The benefit of this is you only get one bill and your dispute rights are still intact.

check with your credit card company to see if its offered.


----------



## jakesmokes (Mar 10, 2011)

havanajohn said:


> No need to register an address to use the card. I never do.


So you just enter whatever billing address and it just takes it?


----------



## havanajohn (Apr 4, 2009)

jakesmokes said:


> So you just enter whatever billing address and it just takes it?


I have my account already set up with the vendor, and yes that is it, no problem. They already have my address from previous orders.


----------



## jakesmokes (Mar 10, 2011)

But... my understanding is that... the billing address for a "real" credit card must match the billing address specified. Otherwise the charge is declined. This must not be the case in prepaids?


----------



## havanajohn (Apr 4, 2009)

jakesmokes said:


> But... my understanding is that... the billing address for a "real" credit card must match the billing address specified. Otherwise the charge is declined. This must not be the case in prepaids?


David I cannot answer that. it May be different for a prepaid card as you say.


----------



## jakesmokes (Mar 10, 2011)

No worries.

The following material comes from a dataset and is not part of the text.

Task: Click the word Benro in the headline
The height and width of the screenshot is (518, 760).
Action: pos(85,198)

I may give it a try.


----------



## GregSS (Aug 12, 2010)

Casey Jones said:


> most credit cards also have an option called "shop safe" or something similarly named. What it does is generate a temporary credit card number for you that is only good for a certain amount that you specify. Once used, the number is no longer valid. This method is suggested for most online purchases including international.
> 
> The benefit of this is you only get one bill and your dispute rights are still intact.
> 
> check with your credit card company to see if its offered.


I need to look into this.

Thanks bro!


----------



## Scrap (Jun 30, 2010)

Good post,Good info!
Ernie


----------



## CBR (Mar 31, 2010)

gator_79 said:


> Is this cencerning the vendor that sent out Emails last weekend. I got one as well, I just ignored mine as something just don't feel right about asking the customer to do this. Please PM me and let me know if this vendor can no longer do trusted, luckily I do have other vendors but this is the one I most regularly use. Thanks.

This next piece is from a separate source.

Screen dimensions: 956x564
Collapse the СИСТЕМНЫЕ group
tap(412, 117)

I asked this question via PM to some BOTLs but some ignored them . I guess i should've PM'ed you instead:brick:

No worries though, it would seem that this vendor has changed their practices and so far seem to be back on track.


----------



## TonyBrooklyn (Jan 28, 2010)

CBR said:


> I asked this question via PM to some BOTLs but some ignored them . I guess i should've PM'ed you instead:brick:
> 
> No worries though, it would seem that this vendor has changed their practices and so far seem to be back on track.


Did you really expect to P.M members of the forum,Who don't know you as you never spend anytime here. About activities against the law and really expect to get an answer. To Boot you also asked for a receipt that the P.m was read.
:brick::brick::brick::brick::brick:
:flame::flame::flame::flame::flame:


----------



## HydroRaven (Oct 10, 2010)

CBR said:


> I asked this question via PM to some BOTLs but some ignored them . I guess i should've PM'ed you instead:brick:
> 
> No worries though, it would seem that this vendor has changed their practices and so far seem to be back on track.





TonyBrooklyn said:


> Did you really expect to P.M members of the forum,Who don't know you as you never spend anytime here. About activities against the law and really expect to get an answer. To Boot you also asked for a receipt that the P.m was read.
> :brick::brick::brick::brick::brick:
> :flame::flame::flame::flame::flame:


Sending a PM to someone you don't know, asking about something sensitive like that might seem a bit dodgy to some. I'm not surprised you didn't get any concrete answers, especially from the older brothers on here. Nothing personal though, it's just that a lot of people don't know you around here.

But calling someone out in public for not answering your PM is not very classy if you ask me :nono:


----------



## asmartbull (Aug 16, 2009)

I think all the questions that pertain to Pre-Paid
credit cards have been answered. Let's close this up
before it goes sideways ...


----------